====== Provided entries

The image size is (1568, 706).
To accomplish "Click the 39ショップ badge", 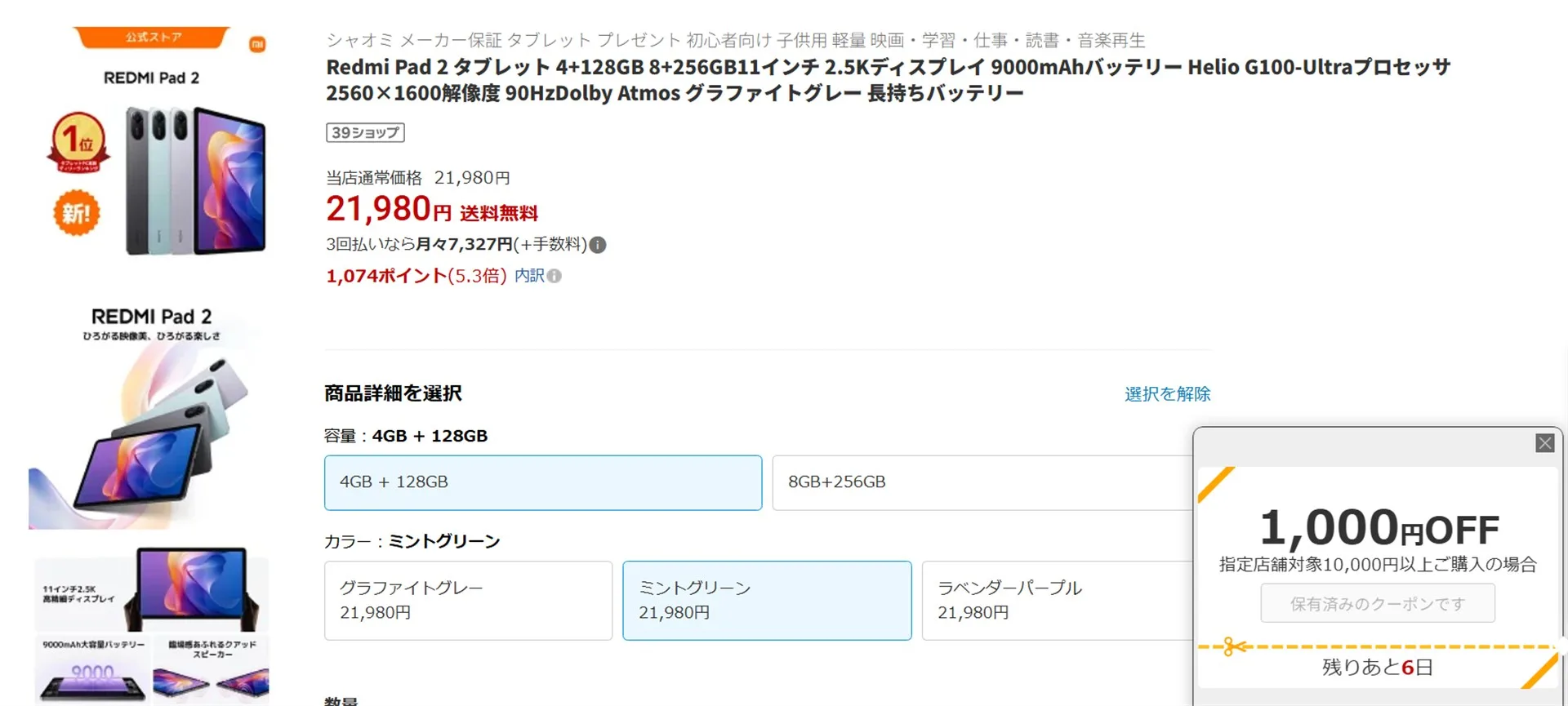I will tap(365, 132).
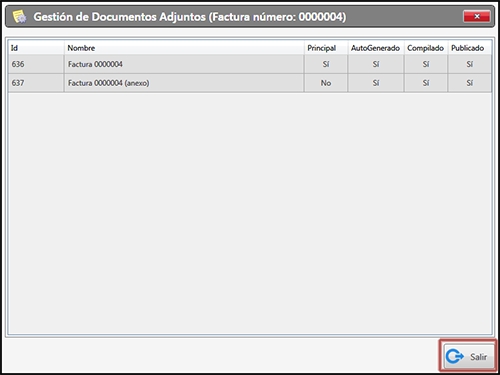Select the row named Factura 0000004
Viewport: 500px width, 375px height.
tap(250, 64)
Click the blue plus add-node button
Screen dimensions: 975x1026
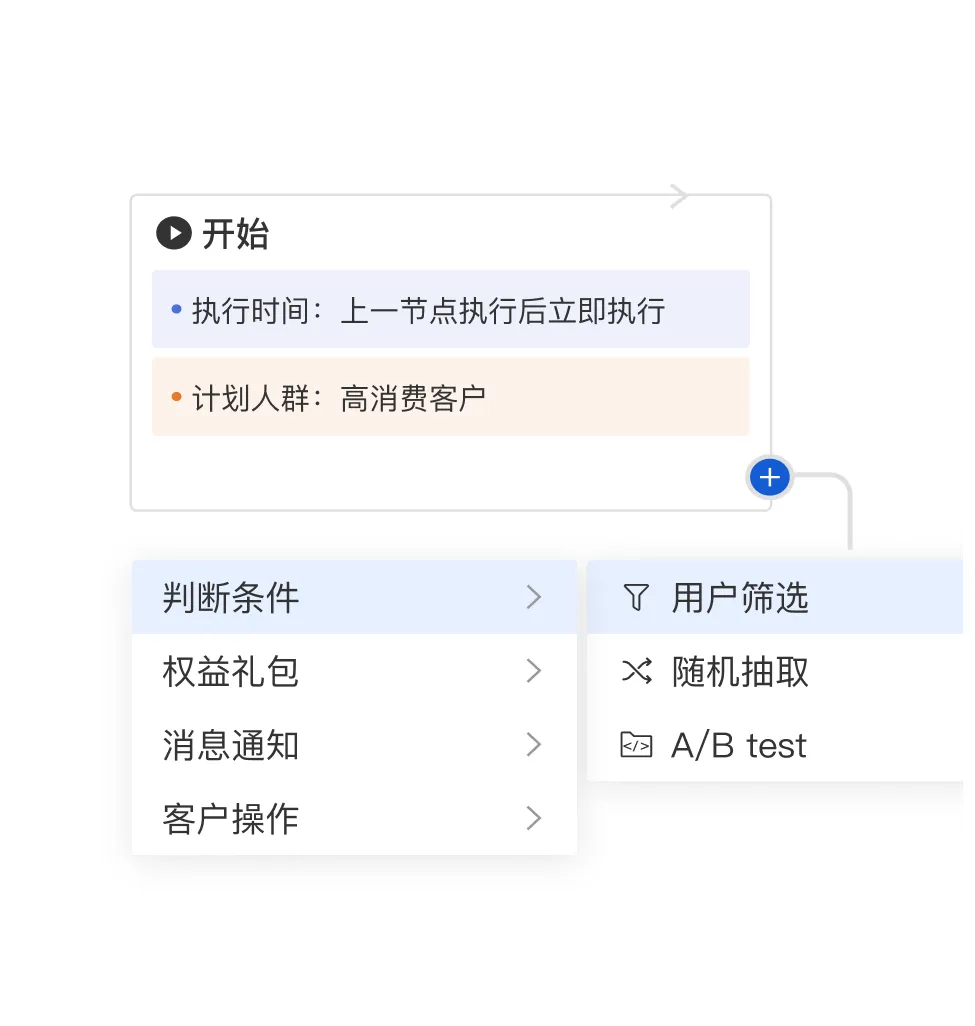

============

* **Work instructions**
Please output an exact repetition of the lines from the line containing "Click the blue plus add-node button" to the end of the records, both included, with no pictures and no additional text.

* **Solution to the exercise**
Click the blue plus add-node button
Screen dimensions: 975x1026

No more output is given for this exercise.